Prawdziwe historie
5 października 2016 3 minuty czytania

Ciężarna suczka porzucona przy ruchliwej trasie

Przy trasie na Wyszków znajduje się łąka. Dziewczyna, która przypadkiem tamtędy przejeżdżała, zobaczyła na niej maleńką, wystraszoną suczkę. Podeszła do niej, ale ta nawet się nie podniosła. Było widać, że jest z nią coś nie tak…

Uratowana suczka po porodzie

Po krótkich oględzinach stało się jasne, że suczka jest w zaawansowanej ciąży. Ale to jeszcze nie wszystko. Dziewczyna zobaczyła na niej kleszcze. Dużo kleszczy. Jak się potem okazało, było ich aż 16. Na psie, który waży zaledwie 8 kg.

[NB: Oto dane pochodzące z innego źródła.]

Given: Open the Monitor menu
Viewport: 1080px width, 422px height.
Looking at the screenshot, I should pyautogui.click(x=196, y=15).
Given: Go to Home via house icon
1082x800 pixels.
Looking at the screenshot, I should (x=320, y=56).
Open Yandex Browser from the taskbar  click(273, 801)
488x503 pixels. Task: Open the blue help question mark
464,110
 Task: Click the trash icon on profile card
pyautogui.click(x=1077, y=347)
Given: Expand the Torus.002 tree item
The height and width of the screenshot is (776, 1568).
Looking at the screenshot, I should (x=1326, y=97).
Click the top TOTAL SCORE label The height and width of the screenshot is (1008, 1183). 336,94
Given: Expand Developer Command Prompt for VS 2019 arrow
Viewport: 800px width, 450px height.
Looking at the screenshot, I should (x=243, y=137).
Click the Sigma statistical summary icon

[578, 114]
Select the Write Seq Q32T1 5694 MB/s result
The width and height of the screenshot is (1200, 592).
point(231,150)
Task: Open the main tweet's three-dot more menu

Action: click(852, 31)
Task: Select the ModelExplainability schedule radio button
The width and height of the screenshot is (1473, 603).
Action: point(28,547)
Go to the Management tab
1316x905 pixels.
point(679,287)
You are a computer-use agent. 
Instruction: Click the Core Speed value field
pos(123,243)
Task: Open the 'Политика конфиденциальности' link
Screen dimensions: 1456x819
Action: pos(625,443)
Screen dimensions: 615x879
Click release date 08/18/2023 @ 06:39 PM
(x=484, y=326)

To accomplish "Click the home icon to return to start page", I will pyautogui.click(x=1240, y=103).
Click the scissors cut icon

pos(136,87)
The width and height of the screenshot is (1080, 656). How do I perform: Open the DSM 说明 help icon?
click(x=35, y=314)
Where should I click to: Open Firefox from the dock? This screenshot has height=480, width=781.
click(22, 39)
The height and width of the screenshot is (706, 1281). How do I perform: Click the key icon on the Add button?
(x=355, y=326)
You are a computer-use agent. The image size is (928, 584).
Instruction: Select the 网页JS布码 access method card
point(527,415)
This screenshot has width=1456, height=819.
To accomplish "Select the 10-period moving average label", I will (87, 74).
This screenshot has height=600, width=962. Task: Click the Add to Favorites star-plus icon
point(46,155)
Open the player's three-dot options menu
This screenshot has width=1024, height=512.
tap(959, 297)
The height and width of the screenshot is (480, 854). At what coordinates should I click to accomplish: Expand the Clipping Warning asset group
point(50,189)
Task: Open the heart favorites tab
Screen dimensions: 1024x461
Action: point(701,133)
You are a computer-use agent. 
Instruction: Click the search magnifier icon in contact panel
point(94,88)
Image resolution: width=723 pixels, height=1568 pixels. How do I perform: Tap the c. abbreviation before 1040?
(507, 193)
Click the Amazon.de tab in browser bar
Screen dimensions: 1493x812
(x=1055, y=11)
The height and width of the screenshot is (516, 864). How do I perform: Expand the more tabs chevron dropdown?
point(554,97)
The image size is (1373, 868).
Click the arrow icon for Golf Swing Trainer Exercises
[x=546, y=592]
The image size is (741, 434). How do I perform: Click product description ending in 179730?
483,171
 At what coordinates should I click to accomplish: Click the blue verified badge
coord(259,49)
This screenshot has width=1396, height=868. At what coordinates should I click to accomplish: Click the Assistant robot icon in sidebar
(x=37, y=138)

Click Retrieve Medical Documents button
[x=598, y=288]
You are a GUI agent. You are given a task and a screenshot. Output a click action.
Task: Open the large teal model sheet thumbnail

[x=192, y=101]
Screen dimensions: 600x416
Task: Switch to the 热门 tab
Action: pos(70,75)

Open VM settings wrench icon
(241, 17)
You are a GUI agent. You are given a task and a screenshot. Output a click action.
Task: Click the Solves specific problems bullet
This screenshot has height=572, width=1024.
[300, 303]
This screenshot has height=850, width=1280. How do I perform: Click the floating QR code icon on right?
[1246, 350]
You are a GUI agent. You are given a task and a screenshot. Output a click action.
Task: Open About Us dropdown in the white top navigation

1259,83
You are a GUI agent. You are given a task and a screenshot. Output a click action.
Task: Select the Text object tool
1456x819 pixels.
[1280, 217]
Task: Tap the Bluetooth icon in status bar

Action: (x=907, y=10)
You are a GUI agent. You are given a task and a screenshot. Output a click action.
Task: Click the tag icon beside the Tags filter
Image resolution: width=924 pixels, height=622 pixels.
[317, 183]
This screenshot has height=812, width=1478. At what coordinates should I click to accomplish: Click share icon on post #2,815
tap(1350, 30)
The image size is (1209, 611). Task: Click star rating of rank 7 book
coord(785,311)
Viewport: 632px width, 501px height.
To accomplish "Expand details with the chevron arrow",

Co dzieje się dalej? Dziewczyna na rękach zanosi pieska do samochodu i jak najszybciej jedzie do lecznicy. Weterynarz szacuje, że do porodu został tydzień. A sunia jest w bardzo złym stanie – wychudzona, odwodniona, głodna, osłabiona, posikuje pod siebie, pewnie też ze strachu.

Rokowania są złe

Lekarz stwierdza najgorsze – suka została zarażona przez kleszcze babeszjozą. Sterylizacja aborcyjna, która polega na usypianiu ślepych miotów i wykonaniu sterylizacji za jednym razem, w tym wypadku nie wchodzi w grę. Sunia nie przeżyłaby zabiegu.

Rozpoczyna się walka z chorobą pokleszczową i oczekiwanie na poród szczeniąt – to jedyne rozwiązanie.

Wszystko działo się niecałe dwa tygodnie temu. Po kilku dniach intensywnego leczenia pieska udało się uratować, suczka wygrała z babeszjozą. Otrzymała też imię – Kasia. W międzyczasie wyszło na jaw, że jej ogromny brzuch to wina nie tylko ciąży, ale i ogromnego zarobaczenia. Na szczęście i z tym lekarze sobie poradzili.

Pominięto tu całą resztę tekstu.